Exercise input Start Marker

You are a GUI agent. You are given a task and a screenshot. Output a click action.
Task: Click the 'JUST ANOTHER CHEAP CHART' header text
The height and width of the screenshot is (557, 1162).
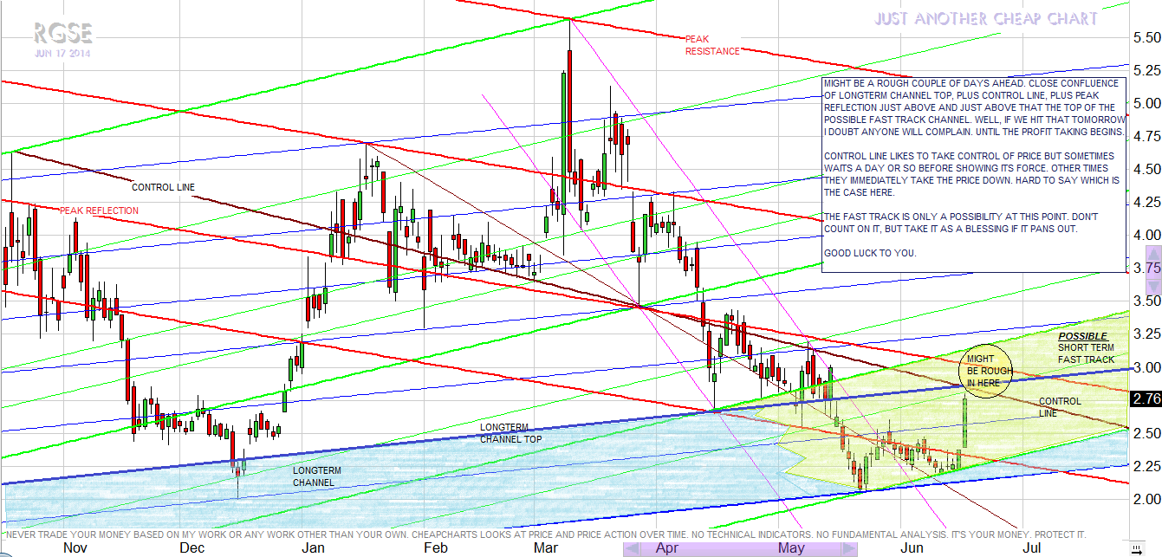click(986, 19)
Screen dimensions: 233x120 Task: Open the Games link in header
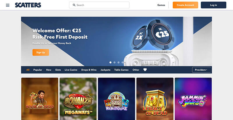click(x=161, y=5)
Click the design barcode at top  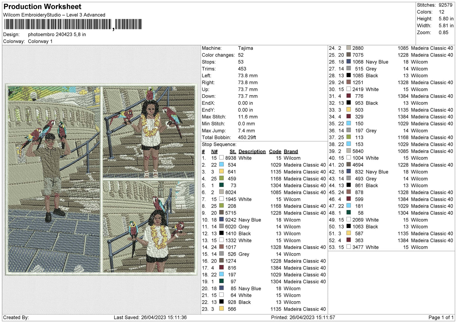click(73, 24)
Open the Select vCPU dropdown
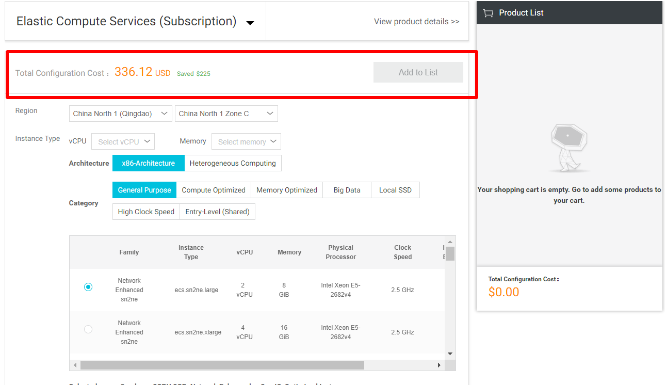This screenshot has height=385, width=666. pyautogui.click(x=123, y=141)
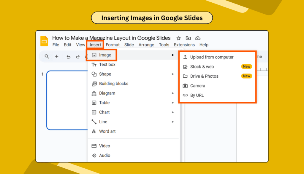Undo the last action
This screenshot has width=304, height=174.
click(69, 56)
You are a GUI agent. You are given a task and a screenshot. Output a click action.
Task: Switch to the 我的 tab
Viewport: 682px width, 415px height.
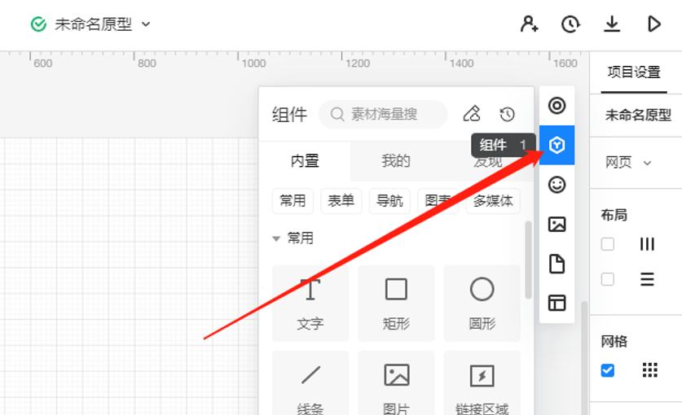click(396, 161)
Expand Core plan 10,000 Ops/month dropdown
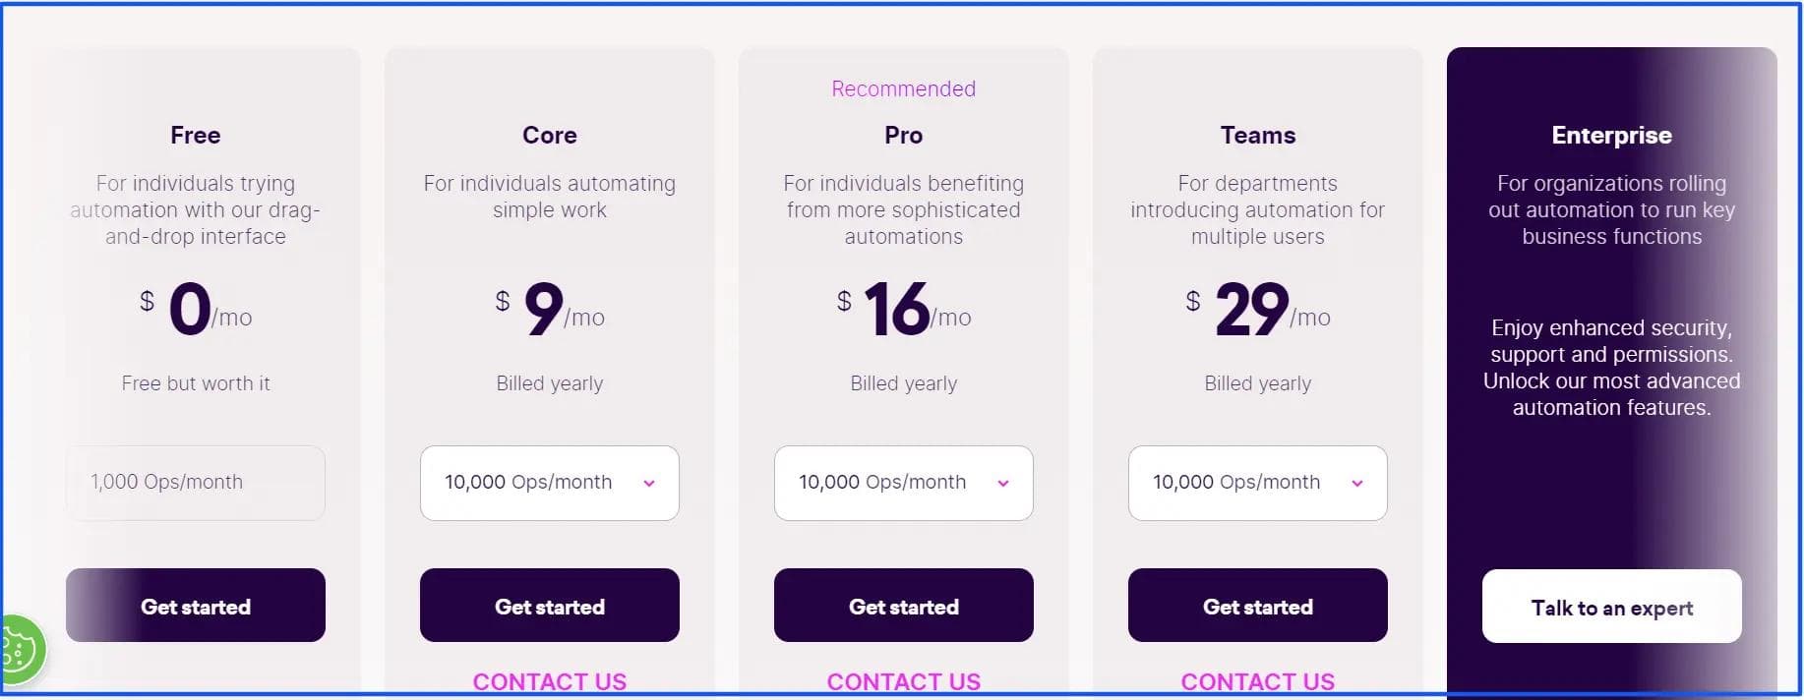The height and width of the screenshot is (700, 1804). click(550, 483)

Exercise input End Marker

- [Task description] The required output is an exact copy of the lines from the one with "Viewport: 682px width, 415px height." through the final line of the data above, with pictures removed.

- [Output for this exercise]
Viewport: 682px width, 415px height.
click(396, 161)
Expand Core plan 10,000 Ops/month dropdown
The height and width of the screenshot is (700, 1804). click(550, 483)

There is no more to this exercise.